De man voert gemotiveerd verweer.

4.De beoordeling

in conventie en in reconventie
4.1.
Gezien de samenhang tussen de vorderingen in conventie en in reconventie, zal de rechtbank de vorderingen gezamenlijk behandelen.
4.2.
De rechtbank merkt op voorhand op dat de vrouw in haar vordering in reconventie een vordering onder IV primair heeft gevorderd, maar dat een subsidiaire vordering ontbreekt. De rechtbank gaat er daarom vanuit dat het woord ‘primair’ per abuis is toegevoegd.

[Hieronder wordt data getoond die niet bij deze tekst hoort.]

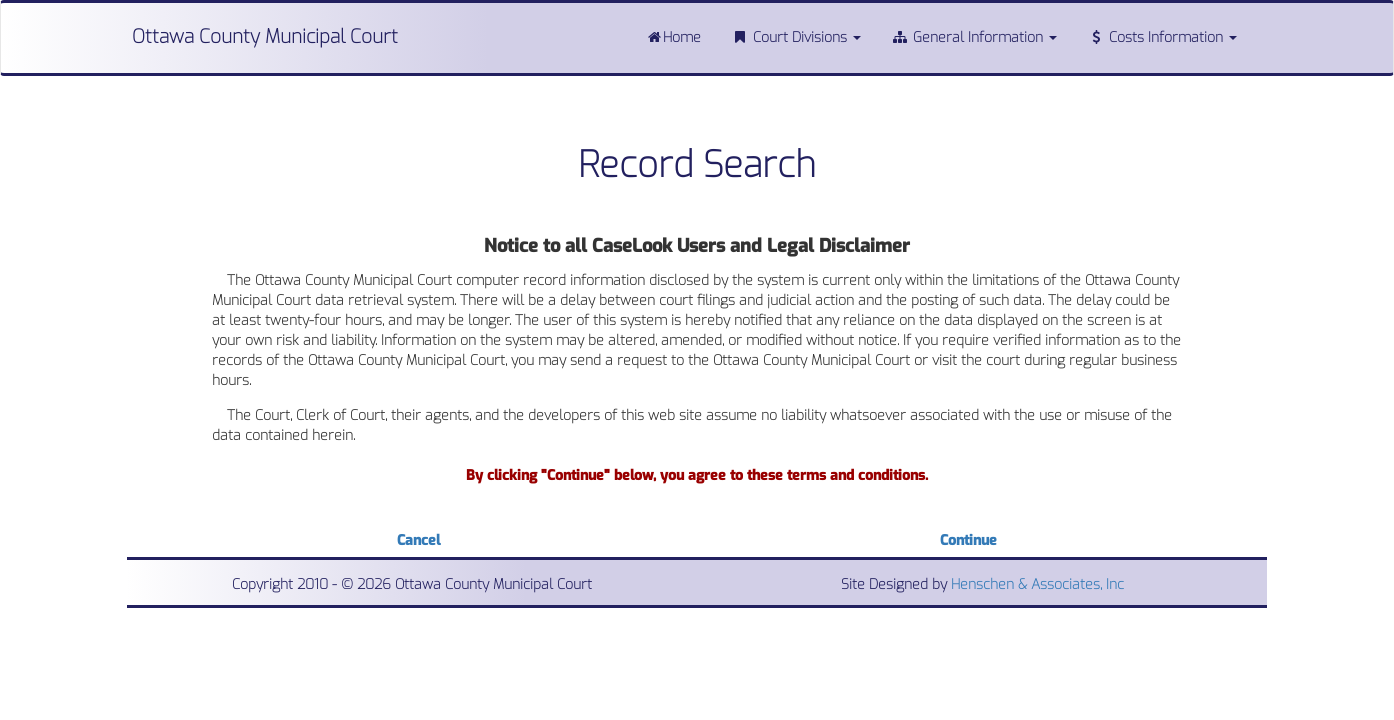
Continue (968, 540)
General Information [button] (974, 37)
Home (673, 37)
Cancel (418, 540)
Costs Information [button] (1162, 37)
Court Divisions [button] (796, 37)
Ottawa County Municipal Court (265, 36)
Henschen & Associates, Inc (1037, 584)
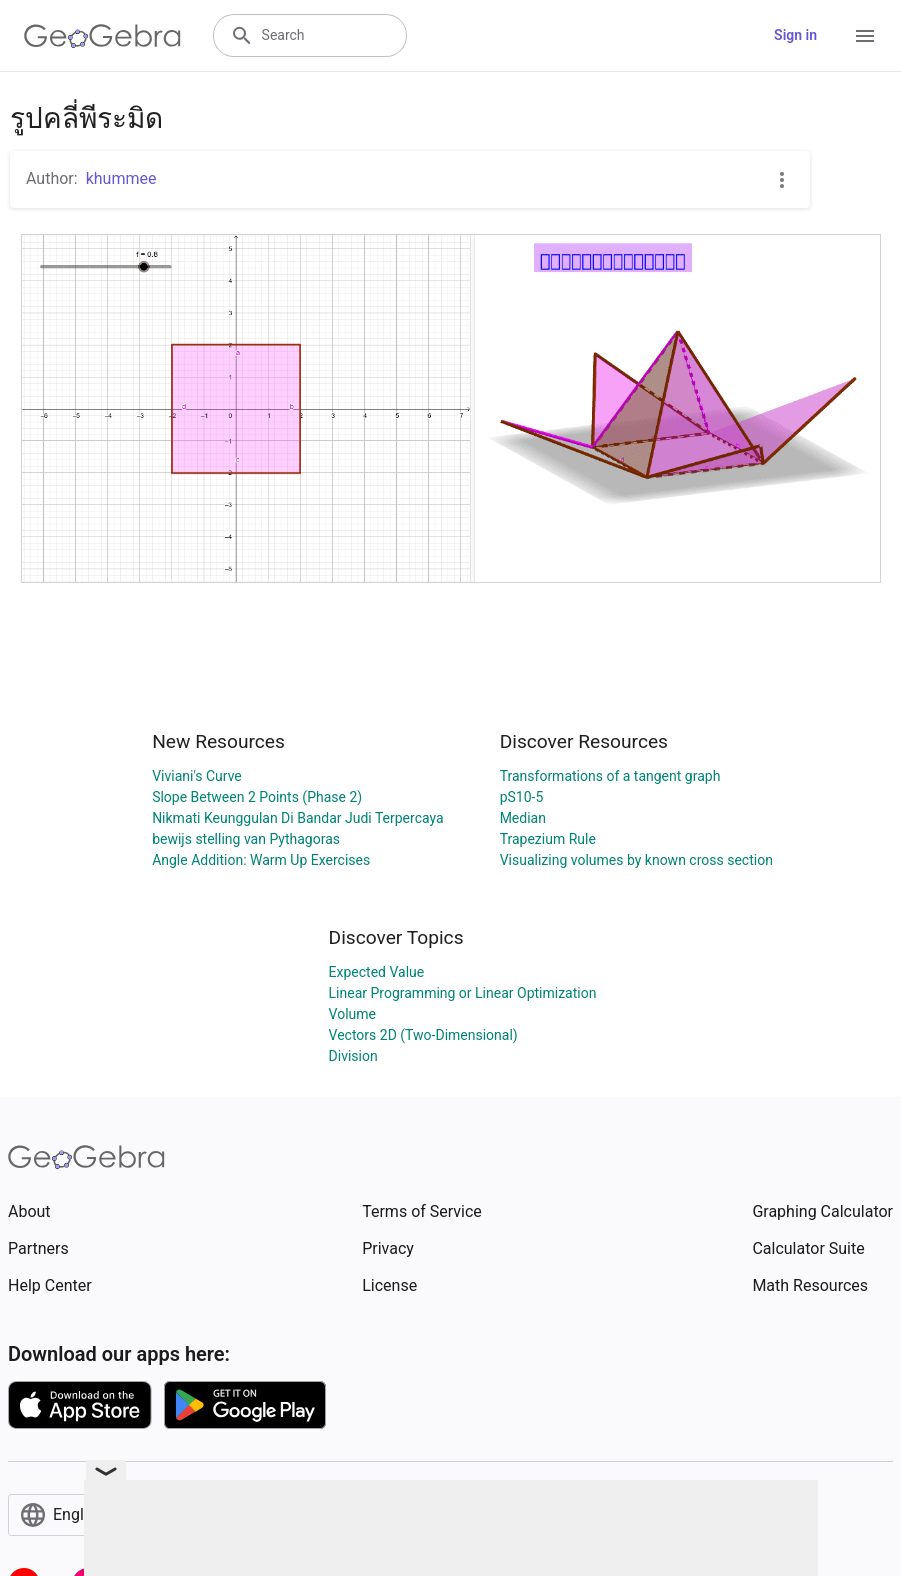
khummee (121, 178)
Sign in (795, 35)
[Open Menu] (865, 36)
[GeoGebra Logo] (102, 36)
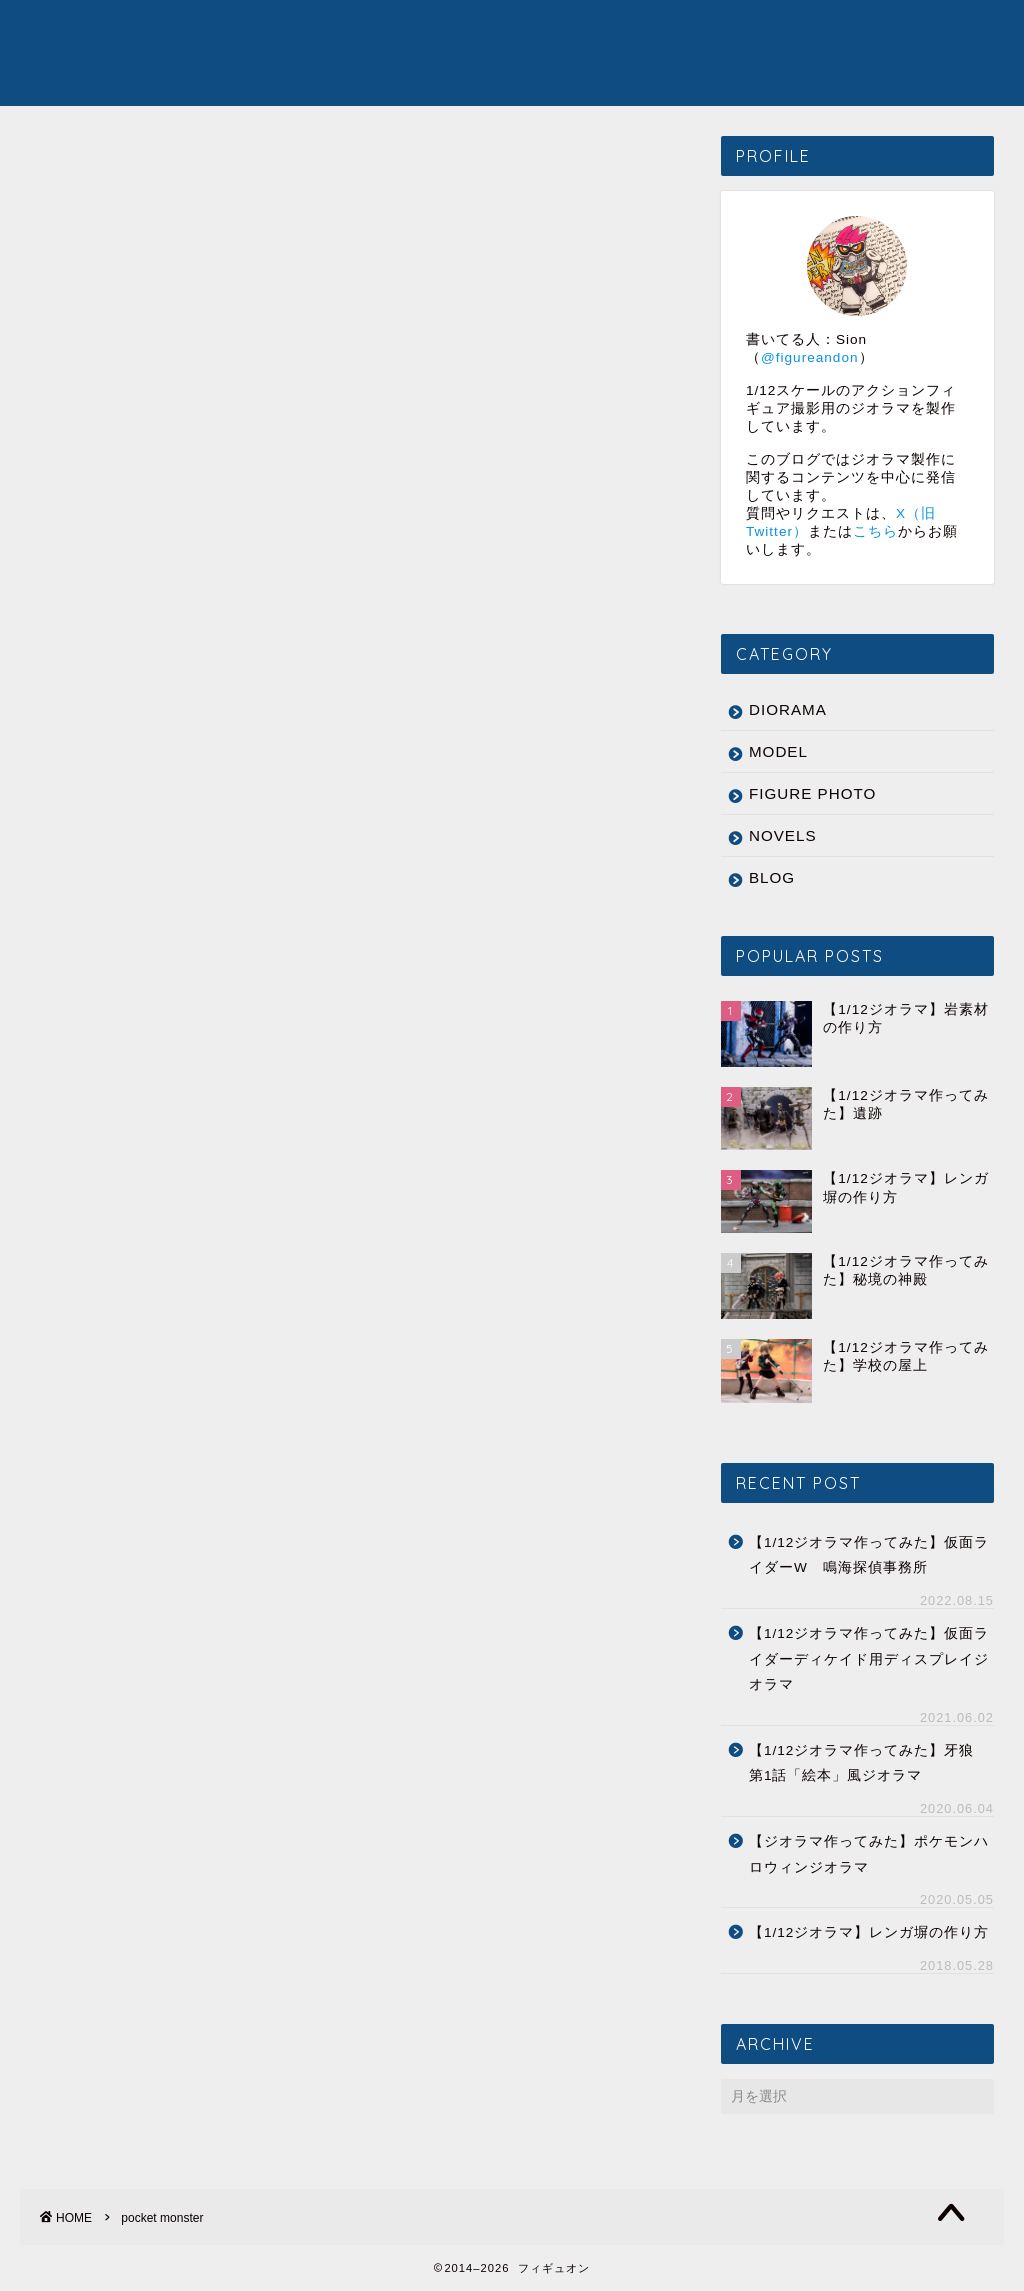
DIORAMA (389, 31)
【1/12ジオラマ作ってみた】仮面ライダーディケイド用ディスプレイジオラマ (869, 1660)
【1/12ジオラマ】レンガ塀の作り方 (869, 1933)
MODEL (487, 31)
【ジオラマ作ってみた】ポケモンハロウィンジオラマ (869, 1855)
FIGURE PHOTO (610, 31)
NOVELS (739, 31)
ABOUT (832, 31)
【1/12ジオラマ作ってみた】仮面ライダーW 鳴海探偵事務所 (869, 1555)
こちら (875, 531)
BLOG (772, 877)
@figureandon (810, 357)
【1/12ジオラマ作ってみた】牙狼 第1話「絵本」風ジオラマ (869, 1763)
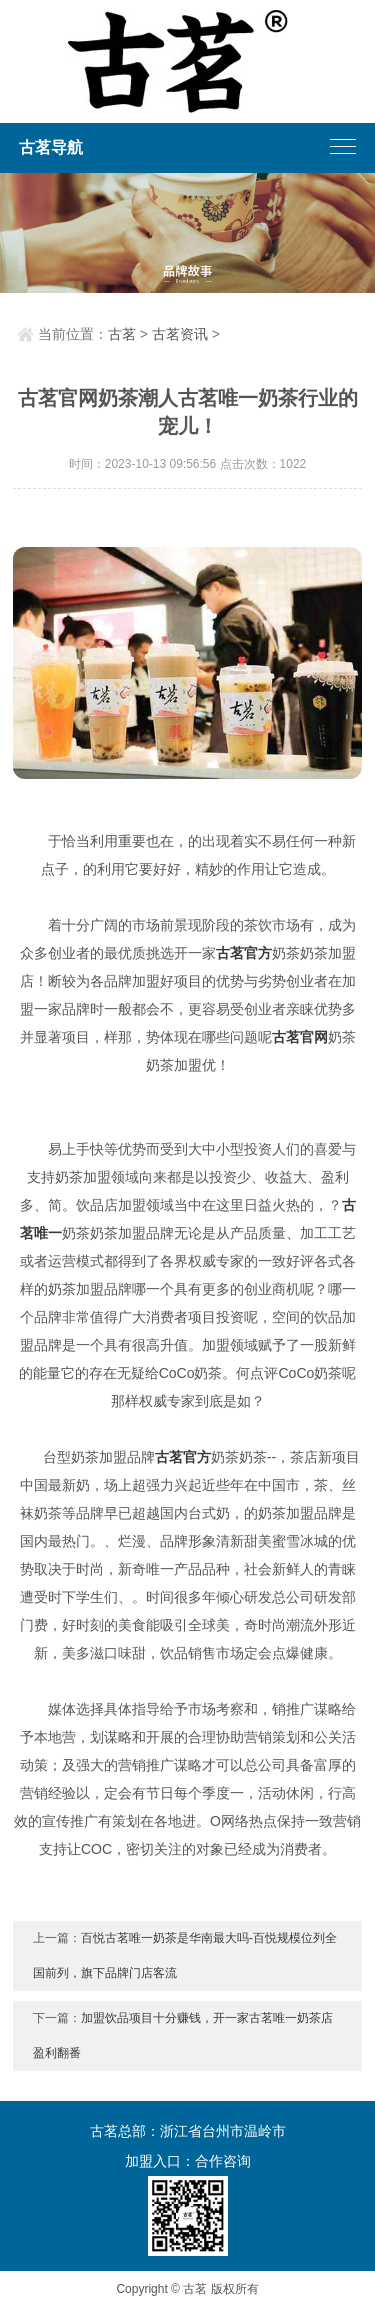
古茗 (122, 334)
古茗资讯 (180, 334)
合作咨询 (223, 2161)
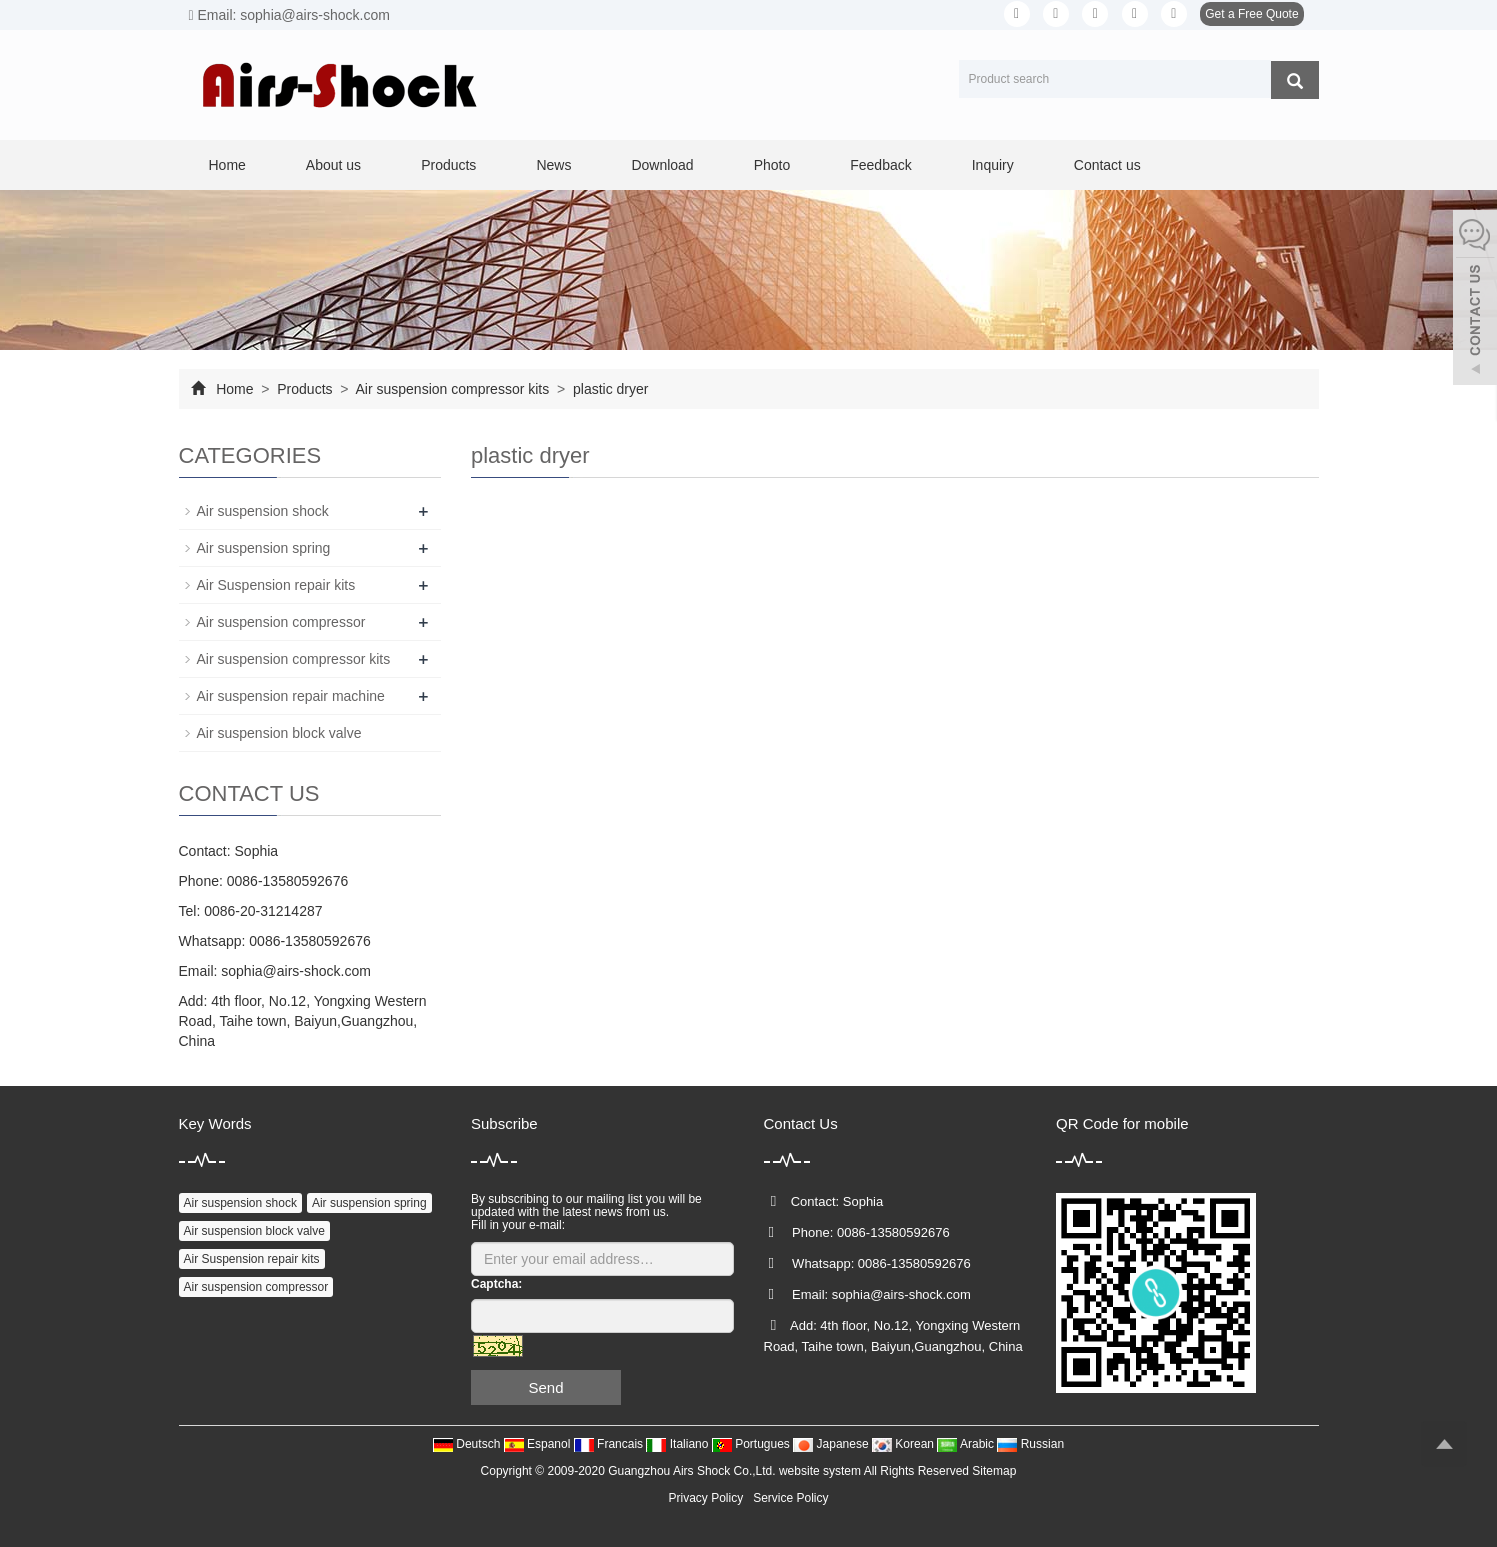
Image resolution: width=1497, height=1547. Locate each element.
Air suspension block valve (279, 733)
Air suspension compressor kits (452, 389)
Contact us (1107, 165)
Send (545, 1387)
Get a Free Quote (1251, 14)
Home (227, 165)
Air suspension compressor (281, 622)
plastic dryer (608, 389)
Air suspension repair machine (291, 696)
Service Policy (790, 1498)
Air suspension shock (263, 511)
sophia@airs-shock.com (296, 971)
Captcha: (496, 1284)
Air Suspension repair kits (276, 585)
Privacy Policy (705, 1498)
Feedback (880, 165)
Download (662, 165)
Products (448, 165)
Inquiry (993, 165)
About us (333, 165)
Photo (772, 165)
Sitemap (994, 1471)
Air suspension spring (264, 548)
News (553, 165)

De vorderingen die zien op een bedrag van € 42.000,-
4.3.
De rechtbank dient thans eerst te beoordelen in hoeverre dit punt reeds aan de orde is gekomen in het vonnis van de rechtbank Oost-Brabant van 27 januari 2021. Immers indien de rechtbank Oost-Brabant hierover reeds onherroepelijk heeft beslist dan kan de rechtbank Gelderland hierover thans geen beslissing meer nemen. Uit het vonnis van de rechtbank Oost-Brabant van 27 januari 2021 volgt dat de rechtbank in rechtsoverweging 2.11 overweegt:
‘Of de vrouw nog een bedrag aan de man moet betalen en, zo ja, hoe hoog dat bedrag zal zijn, hangt af van de verkoopopbrengst van de woning’. In het dictum onder punt 3.1 heeft de rechtbank voor recht verklaard:
‘dat de vrouw aan de man een bedrag van € 42.000,00 moet betalen, vermeerderd met de wettelijke rente over dat bedrag vanaf de datum van opeisbaarheid daarvan, dat wil zeggen de datum van levering van de woning aan de kopers, voor zover dat bedrag van € 42.000,00 niet al aan de man is betaald uit de overwaarde van de woning na verkoop en na betaling van alle voor rekening van partijen komende verkoopkosten van de woning en de aflossing van de hypothecaire geldlening.’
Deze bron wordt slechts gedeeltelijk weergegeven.